The Mudcat Café TM
Thread #138735   Message #3176398
Posted By: GUEST,Jerome Clark
25-Jun-11 - 04:48 PM
Thread Name: Do purists really exist?
Subject: RE: Do purists really exist?
Richard Bridge's definition of a purist is possibly defensible in some sense, though he is surely aware that judgments on form are made all the time. After all, that's what occasioned this thread. In any event, RB's definition isn't the one that comes to mind when most people encounter the "purist" bugaboo (tossed around prolifically and irritatingly, for example, in Sean Wilentz's Dylan in America; I would have thought that so eminent a historian would know better). It's also possible that when you get down to it, "purist" means not much at all; in discussions of folk-revival approaches, its true purpose may be simply to put somebody else down because his or her tastes in the presentation of the music are not exactly like our own.
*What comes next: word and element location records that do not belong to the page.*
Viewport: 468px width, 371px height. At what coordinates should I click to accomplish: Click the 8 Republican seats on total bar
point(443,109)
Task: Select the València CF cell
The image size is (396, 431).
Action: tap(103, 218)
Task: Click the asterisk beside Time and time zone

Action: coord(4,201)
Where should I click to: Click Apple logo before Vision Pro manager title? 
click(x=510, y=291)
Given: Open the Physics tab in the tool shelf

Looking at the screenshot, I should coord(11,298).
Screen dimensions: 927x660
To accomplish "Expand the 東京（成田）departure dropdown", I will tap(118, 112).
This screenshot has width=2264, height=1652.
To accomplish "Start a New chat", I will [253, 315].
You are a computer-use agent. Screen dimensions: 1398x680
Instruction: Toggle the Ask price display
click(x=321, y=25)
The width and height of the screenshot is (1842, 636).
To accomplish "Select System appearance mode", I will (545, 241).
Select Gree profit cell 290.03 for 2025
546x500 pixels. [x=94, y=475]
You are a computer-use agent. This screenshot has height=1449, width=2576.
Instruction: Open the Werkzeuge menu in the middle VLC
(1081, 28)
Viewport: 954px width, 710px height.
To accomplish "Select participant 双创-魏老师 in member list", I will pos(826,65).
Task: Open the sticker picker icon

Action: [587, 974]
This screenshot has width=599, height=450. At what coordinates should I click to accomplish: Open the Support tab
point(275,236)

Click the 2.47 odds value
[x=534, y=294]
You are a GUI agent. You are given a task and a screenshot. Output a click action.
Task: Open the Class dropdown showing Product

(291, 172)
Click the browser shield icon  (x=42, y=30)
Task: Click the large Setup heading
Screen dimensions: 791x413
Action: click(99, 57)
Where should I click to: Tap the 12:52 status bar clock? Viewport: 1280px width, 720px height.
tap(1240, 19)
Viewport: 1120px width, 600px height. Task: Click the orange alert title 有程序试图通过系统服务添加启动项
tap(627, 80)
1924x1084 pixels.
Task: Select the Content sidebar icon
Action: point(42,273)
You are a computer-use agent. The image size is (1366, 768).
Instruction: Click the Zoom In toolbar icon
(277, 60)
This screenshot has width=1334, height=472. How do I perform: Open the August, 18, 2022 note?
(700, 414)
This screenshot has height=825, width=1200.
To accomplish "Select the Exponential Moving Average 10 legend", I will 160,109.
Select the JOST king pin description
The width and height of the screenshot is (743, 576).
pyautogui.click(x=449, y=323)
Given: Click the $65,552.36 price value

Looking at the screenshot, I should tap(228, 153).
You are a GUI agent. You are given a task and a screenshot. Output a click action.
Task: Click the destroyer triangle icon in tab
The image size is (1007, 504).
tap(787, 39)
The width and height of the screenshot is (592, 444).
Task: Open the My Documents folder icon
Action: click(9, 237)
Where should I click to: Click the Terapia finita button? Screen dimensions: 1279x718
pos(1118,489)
In point of fact, of course, purity does not exist in the world. It's a construct like "authenticity." The past continues to influence us, but it is unrecoverable; we can't relive it, so we can only reimagine it and use it for our present purposes. Still, a Mike Seeger was closer to a kind of Platonic ("pure") ideal of folk music than, say, Bellowhead is. I love 'em both, and I am happily confident I am not alone.